● Prompt
All lines in the records below with the word "agent" must be returned.

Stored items
=-=-=

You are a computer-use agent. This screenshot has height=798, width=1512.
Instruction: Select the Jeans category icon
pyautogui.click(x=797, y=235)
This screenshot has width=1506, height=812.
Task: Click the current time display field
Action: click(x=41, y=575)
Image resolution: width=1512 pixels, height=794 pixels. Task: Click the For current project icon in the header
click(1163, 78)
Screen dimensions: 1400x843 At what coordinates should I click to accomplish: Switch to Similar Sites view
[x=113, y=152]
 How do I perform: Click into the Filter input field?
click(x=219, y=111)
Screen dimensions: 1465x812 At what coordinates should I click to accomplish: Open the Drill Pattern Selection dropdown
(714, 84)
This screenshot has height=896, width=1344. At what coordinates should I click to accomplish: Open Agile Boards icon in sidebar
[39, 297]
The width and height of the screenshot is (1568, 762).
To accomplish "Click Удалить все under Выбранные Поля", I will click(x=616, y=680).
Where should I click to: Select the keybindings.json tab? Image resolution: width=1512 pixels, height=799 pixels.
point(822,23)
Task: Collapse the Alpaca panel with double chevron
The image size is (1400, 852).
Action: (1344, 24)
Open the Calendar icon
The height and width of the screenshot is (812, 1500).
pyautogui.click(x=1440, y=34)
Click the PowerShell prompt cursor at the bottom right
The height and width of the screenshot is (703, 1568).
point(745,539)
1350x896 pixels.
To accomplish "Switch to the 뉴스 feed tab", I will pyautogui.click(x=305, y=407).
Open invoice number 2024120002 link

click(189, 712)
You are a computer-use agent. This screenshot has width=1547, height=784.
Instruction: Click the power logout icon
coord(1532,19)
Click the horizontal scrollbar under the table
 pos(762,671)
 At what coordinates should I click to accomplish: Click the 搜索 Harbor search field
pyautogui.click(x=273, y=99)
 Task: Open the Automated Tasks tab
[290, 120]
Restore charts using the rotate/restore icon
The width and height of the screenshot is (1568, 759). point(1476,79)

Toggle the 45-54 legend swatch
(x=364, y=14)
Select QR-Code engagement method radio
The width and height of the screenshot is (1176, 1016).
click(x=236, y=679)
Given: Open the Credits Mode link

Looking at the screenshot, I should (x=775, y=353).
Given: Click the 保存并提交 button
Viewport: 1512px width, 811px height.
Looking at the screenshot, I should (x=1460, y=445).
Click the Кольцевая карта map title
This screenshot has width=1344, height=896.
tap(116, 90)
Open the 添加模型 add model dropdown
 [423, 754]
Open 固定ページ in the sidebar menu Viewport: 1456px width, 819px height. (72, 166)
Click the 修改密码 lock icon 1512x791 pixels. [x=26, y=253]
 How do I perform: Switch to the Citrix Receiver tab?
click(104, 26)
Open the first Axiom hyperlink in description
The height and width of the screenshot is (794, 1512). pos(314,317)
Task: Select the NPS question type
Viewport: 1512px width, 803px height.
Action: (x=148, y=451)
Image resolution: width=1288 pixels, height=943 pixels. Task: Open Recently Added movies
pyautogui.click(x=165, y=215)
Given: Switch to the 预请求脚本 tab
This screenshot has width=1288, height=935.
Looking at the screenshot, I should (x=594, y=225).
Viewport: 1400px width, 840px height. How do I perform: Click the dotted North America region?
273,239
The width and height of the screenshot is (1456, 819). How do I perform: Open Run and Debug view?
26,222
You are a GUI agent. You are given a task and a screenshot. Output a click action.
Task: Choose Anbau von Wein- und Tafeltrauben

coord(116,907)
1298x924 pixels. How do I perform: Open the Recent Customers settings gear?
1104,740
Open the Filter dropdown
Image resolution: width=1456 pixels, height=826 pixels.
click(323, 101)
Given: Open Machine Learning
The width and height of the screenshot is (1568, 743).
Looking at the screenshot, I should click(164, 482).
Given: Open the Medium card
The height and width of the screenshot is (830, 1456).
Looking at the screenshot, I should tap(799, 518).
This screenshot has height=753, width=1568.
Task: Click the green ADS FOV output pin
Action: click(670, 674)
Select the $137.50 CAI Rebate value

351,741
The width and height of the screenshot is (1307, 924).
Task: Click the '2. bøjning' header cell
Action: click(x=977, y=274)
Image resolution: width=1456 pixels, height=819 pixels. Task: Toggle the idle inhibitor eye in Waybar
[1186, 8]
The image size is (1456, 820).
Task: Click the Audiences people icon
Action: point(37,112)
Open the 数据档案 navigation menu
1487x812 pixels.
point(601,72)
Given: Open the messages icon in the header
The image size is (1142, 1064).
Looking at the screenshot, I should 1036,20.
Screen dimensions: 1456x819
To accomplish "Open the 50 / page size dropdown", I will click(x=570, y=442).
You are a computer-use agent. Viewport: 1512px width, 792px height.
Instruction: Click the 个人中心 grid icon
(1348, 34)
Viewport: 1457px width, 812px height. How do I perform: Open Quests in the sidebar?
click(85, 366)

=-=-=

● Result for this exercise
You are a computer-use agent. This screenshot has height=798, width=1512.
You are a computer-use agent. This screenshot has width=1547, height=784.
You are a GUI agent. You are given a task and a screenshot. Output a click action.
You are a computer-use agent. Viewport: 1512px width, 792px height.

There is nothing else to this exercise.